Rumor - ps3 2.0 fw will have 32MB reserved to OS

In my view, there are a lot of details that aren't so obvious but still make sense that make it convincing.

We'll see. Many of the XMB rumors so far have been true. The timing is right also. Now that they are locking down on what they are doing with Home, they also know what basic support and functions they need in XMB in-game. And GT5 Prologue is coming soon with online (figure the connection out yourself).

I'm buying it. You can come back and taunt me here later.
Why do you think there's no need for GDDR?

Well, I'm thinking that it'll hold some FB(s) for the OS. Press the Home button and it'll switch in, composited with the game. In theory they could switch to it, and copy the XMB buffer from XDR. I was also thinking that you'd be using DDR to downscale PS3 output to PSP, but if you have Cell doing that job, you'd handle it in XDR. You don't need to go through RSX if you're beaming the frame to PSP.

It'd also be a smart move by Sony to appease developers. A major gripe with PS3 is the smaller VRAM available, and it's had repercussions. If Sony can remove the GDDR overhead, there'll be less work for devs, PS3 wouldn't suffer from inferior textures, and everyone would be happy. So I can see it as something they'd aim for.
 
sounds to good to be true, but then i thought of sonys most important app/game by far, home (as others have i also see)
perhaps sony overestimated the amount of mem they require to have home ticking along
 
A large point of the reserved SPU was that SPUs can be "cut off" from the rest of the PS3 and run independently and their private memory remaining inaccessible from the rest of the system.

This was supposedly so that the reserved SPU could be an "unbreakable" copyright protection system monitor.

How would their copy protection scheme possibly work if Sony supposedly abandons this whole scheme?

I absolutely don't buy it.
Peace.
 
Never heard anything about that to be honest with you, do you have a link to any info about that?

I thought CELL had some protection built in and there was a protection layer in place when running Linux, but I've heard nothing about it in "Game" mode.
 
Does there have to be any video memory really, or is that impossible?

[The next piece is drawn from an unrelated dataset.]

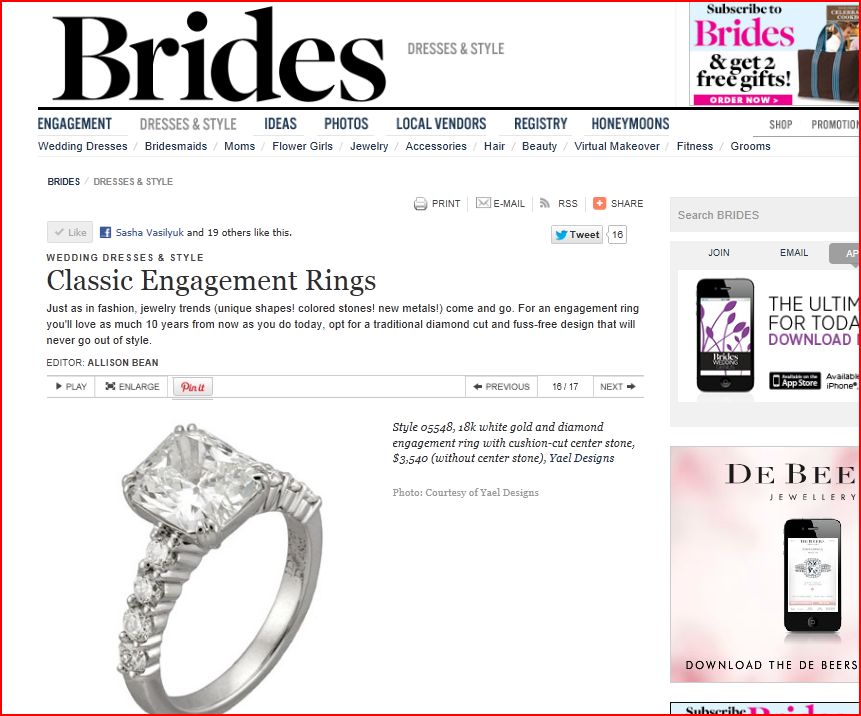861x716 pixels.
Task: Open the App Store download badge
Action: tap(795, 381)
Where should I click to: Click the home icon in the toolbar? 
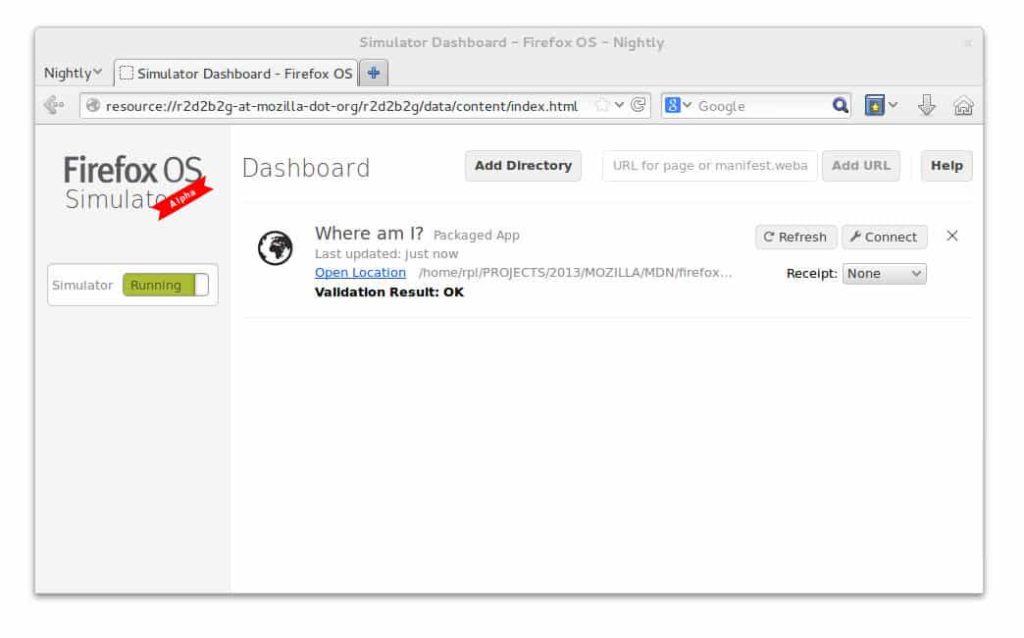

Without seeing what an in-game XMB does, it's hard to say, but I think it's certainly possible. From a systems perspective, it doesn't seem all that desireable for a resident background service to use any video memory, given how it's essentially write-only for Cell. In the middle of a game, when RSX is busy rendering the game's graphics, you probably wouldn't want to interject with a request for the RSX to write out some data in video memory to XDR for the Cell to use.
 
I remember that they used a ton of memory for On Screen Keyboard module alone [around 10mb, or even more]

That's one wasteful keyboard, I hope it's a very high resolution bitmap.
 
Without seeing what an in-game XMB does, it's hard to say, but I think it's certainly possible. From a systems perspective, it doesn't seem all that desireable for a resident background service to use any video memory, given how it's essentially write-only for Cell. In the middle of a game, when RSX is busy rendering the game's graphics, you probably wouldn't want to interject with a request for the RSX to write out some data in video memory to XDR for the Cell to use.

Can't you have the framebuffer in XDR in the first place? Personally I think that if the 360 can limit itself to 32mb, then why not PS3.
 
Isn't it possible to input all supported languages (Japanese, Chinese, Korean, English, other European languages from it?

1. They shouldn't all be loaded into memory at the same time.

2. 10MB is still a lot of memory for a on screen keyboard!
 
An on-screen keyboard could be created in a few hundred KB using vector drawing. Perhaps a couple of megs for complex outline fonts for Chinese and Japanese - I don't know how their simplified forms have been adapted for keyboards. Animated emoticons can likewise be reduced to a few hundred KB. It'd be a moronic design decision so make them so richly animated you're gobbling up 10 MBs of system from, taking that from games, in order to have a nicely rendered happy smiley!
 
An on-screen keyboard could be created in a few hundred KB using vector drawing. Perhaps a couple of megs for complex outline fonts for Chinese and Japanese - I don't know how their simplified forms have been adapted for keyboards. Animated emoticons can likewise be reduced to a few hundred KB. It'd be a moronic design decision so make them so richly animated you're gobbling up 10 MBs of system from, taking that from games, in order to have a nicely rendered happy smiley!

The emotes are like brand new. Just came with the latest firmware update. So I doubt they are the culprit.
 
If that keyboard is built on the top of a shared library stack it has to load all the necessary modules on RAM.